Лебедев назначил мне встречу не у себя в квартире, а в местечке для избранных, в Доме литераторов, где, надо полагать, отчетливо слышно, как бьет копытом и ржет его высочество Пегас.
Я решила дожидаться своего часа на Пушкинской, неподалеку от задумавшегося навек поэта. Села на скамейку и какое-то время слушала баюкающий звон фонтанных струй и даже поверила, что в мире царит благодать и покой…
Только очень скоро все вернулось на свои места. О каком покое речь!
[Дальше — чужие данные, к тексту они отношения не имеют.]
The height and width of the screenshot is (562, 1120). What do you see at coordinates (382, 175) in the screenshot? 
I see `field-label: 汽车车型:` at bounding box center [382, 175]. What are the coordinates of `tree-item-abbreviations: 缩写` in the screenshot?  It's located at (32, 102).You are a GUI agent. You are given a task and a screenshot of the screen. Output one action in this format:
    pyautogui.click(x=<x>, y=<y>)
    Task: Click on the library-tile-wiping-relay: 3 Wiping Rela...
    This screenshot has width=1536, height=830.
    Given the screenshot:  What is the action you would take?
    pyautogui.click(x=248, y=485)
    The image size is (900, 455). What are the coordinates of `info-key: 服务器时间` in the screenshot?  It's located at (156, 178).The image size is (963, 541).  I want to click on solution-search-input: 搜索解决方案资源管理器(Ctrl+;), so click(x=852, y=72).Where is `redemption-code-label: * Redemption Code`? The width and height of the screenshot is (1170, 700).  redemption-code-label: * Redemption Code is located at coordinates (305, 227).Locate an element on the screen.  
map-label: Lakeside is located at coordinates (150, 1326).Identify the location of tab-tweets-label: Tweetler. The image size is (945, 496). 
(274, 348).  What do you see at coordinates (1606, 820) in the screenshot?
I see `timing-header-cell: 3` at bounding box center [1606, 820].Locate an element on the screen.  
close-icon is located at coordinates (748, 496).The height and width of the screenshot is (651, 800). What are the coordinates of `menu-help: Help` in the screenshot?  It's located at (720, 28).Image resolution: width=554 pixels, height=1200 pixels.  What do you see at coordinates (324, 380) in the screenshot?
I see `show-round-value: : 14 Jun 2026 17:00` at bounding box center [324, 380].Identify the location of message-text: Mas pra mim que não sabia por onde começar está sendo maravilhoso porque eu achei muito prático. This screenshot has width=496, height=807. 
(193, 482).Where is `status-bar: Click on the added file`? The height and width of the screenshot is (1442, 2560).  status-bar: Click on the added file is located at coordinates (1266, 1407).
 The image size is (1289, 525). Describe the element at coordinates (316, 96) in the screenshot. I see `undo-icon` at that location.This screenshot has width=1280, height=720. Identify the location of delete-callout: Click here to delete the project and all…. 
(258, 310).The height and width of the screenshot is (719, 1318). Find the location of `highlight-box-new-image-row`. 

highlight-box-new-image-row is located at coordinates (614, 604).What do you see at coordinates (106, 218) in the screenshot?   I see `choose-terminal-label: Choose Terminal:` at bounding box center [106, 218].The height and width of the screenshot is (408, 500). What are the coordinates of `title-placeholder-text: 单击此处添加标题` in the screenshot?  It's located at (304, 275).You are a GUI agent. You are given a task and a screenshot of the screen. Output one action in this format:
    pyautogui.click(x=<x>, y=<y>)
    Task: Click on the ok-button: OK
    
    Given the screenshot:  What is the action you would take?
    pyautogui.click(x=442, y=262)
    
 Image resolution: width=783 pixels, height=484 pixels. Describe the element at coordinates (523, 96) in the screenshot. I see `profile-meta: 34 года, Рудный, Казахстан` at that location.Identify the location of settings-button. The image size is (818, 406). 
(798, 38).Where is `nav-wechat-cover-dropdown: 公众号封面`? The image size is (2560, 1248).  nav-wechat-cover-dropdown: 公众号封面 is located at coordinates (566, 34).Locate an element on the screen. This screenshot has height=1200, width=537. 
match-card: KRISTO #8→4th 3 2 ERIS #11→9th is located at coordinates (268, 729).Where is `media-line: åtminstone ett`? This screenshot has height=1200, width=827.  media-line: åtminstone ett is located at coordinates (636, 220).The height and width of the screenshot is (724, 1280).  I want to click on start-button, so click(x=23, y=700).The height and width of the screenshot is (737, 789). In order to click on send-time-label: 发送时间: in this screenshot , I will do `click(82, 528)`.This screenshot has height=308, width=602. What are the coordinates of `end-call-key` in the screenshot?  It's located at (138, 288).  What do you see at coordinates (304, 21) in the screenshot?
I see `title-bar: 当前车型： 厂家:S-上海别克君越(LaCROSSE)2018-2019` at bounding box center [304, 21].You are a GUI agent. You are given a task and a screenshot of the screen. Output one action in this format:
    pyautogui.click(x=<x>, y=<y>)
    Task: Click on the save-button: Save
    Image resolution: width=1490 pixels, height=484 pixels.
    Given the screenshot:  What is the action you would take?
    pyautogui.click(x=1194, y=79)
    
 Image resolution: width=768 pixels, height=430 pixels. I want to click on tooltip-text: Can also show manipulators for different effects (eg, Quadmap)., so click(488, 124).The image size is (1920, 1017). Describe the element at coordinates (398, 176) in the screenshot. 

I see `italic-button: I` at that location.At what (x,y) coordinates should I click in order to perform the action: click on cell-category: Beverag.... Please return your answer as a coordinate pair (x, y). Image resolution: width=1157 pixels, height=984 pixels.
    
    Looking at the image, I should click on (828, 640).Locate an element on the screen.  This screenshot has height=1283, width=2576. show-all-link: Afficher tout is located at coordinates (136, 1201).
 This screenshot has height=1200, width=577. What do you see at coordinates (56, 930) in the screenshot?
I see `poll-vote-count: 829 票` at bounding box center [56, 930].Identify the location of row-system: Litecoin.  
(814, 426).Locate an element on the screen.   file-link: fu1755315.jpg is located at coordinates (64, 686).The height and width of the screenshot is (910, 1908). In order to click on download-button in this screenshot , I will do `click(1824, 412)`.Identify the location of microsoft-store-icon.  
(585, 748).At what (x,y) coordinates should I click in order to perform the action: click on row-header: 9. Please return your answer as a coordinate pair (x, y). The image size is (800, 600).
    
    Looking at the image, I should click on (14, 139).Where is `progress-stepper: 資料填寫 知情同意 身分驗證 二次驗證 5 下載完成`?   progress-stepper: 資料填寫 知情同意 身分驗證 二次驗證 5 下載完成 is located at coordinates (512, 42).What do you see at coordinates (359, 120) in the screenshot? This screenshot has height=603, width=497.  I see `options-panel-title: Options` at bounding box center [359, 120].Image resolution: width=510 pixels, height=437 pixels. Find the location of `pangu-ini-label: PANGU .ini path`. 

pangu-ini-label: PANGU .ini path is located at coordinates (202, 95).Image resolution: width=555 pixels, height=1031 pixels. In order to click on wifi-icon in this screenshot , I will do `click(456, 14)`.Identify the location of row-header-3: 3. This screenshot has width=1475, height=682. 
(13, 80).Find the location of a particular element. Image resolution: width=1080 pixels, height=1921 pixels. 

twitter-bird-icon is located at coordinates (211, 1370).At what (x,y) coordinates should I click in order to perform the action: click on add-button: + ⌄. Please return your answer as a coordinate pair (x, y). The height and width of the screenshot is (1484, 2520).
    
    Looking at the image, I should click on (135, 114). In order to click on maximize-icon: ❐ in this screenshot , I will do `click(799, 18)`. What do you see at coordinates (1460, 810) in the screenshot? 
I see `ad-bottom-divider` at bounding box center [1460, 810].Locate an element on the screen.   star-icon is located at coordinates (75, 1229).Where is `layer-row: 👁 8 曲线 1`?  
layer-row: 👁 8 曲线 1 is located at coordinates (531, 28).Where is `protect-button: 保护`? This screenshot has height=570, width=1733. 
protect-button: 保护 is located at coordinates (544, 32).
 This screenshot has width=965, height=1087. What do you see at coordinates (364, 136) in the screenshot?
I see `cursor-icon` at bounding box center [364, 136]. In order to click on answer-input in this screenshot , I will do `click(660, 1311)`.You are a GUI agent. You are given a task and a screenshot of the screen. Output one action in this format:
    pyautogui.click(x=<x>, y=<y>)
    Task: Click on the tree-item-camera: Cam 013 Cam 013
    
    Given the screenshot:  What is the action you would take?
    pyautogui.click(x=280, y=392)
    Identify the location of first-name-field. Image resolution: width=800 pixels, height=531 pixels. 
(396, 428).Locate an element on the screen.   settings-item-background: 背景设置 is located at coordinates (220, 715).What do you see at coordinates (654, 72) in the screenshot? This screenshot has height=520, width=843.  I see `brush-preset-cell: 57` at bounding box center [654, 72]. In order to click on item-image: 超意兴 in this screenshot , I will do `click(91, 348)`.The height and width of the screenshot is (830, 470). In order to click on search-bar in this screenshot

Мимо с озабоченно поджатыми ртами, с тусклыми глазами спешат женщины, обремененные, как от веку положено, тяжелыми сумками, там и тут слоняются бездельные юнцы, которые уж точно нужны деньги, а где их взять — о том их тяжелая, упористая дума… Старики, старухи на скамейках застыли изваяниями, упершись тусклыми глазами в водяные струи… «Америка нам поможет! — орет тощеватый подросток со стопкой газет в рука, размахивая, как флагом, одной из них. — Покупайте «Последние события»! Вы узнаете, чем убил свою беременную жену безработный ученый! Вы узнаете, сколько любовниц было у Клинтона! Вы узнаете, почему вампир сосал кровь только у пятилетних девочек! Вы узнаете, кто главный вор в этой стране!»
— Господи! Чего орет-то! — подала голос молодая женщина с малышом на поднятом колене, сидящая рядом со мной. — Чего мы уж не знаем-то? Страна в раздрае — чего ещё надо знать! Народ для верхов как был быдлом, так и остался. Вертят им кто как хочет… Только бы не было гражданской войны! Только этого нам не хватало!
Она ни к кому не обращалась, в воздух говорила. Малыш крепко прижимался к её щеке своей щекой и, пуча губешки, смотрел строго, словно бы соглашаясь со всем, что сказала его мать, целиком и полностью. Эта парочка словно сошла с иконы или полотна времен Ренессанса. Все в ней было правдиво и бессмертно. И, несмотря ни на что, — светло, тепло, надежно…
«А я? В свои двадцать шесть?» — пришло в голову, но сейчас же и выскочило, потому что «про это» потом, потом…
… Когда-то, в доперестроечные годы, я была в Доме литераторов со своим десятым классом на поэтическом вечере. Вспомнилось, как схватила за толстую ручку входной высокой, тяжелой двери. И дыхание перехватило, когда шагнула в вестибюль, словно бы вот сейчас мне навстречу выйдут всякие-разные знаменитости, а мне будет так неловко, так не по себе…
Видимо, моя душа тогда была настроена на удивление, и я удивлялась всему, что видела вокруг в мире муз. Даже зеркалам в вестибюле, даже лестнице, застланной ковровой дорожкой, что вела на второй этаж в большой, заставленный мягкими креслами, зал. здесь кругом, вроде, и пахло как-то особенно. Здесь — вообще, чудилось мне, было что-то сродни пушкинскому Лукоморью, полному сказочных неожиданностей и поразительных внезапностей. А уж когда на сцене появились «живые» поэты, когда «сама» Белла Ахмадулина, в черном костюме то ли Гамлета, то ли пажа, в высоких черных сапогах пошла навстречу жадным глазам переполненного зала, — я невольно, вместе со всеми, ахнула и замерла молитвенно…
Тогда я «живьем» увидела знаменитого Евгения Евтушенко, знаменитого Андрея Вознесенского. И подразочаровалась… Потому что мне нравилась в поэтах неустроенность, смятение, неприспособленность. А все эти полустарые и староватые гении были отлично одеты и никакого бунтарства в их рифмованных речах не нащупала… И сердце мое остыло к концу «представления»… Хотя тот же Евтушенко очень страстно, до ярости, читал свою «Братскую ГЭС», прославлявшую, естественно, советскую власть, а Андрей Вознесенский в своих «треугольных» стихах пылко славил Владимира Ильича.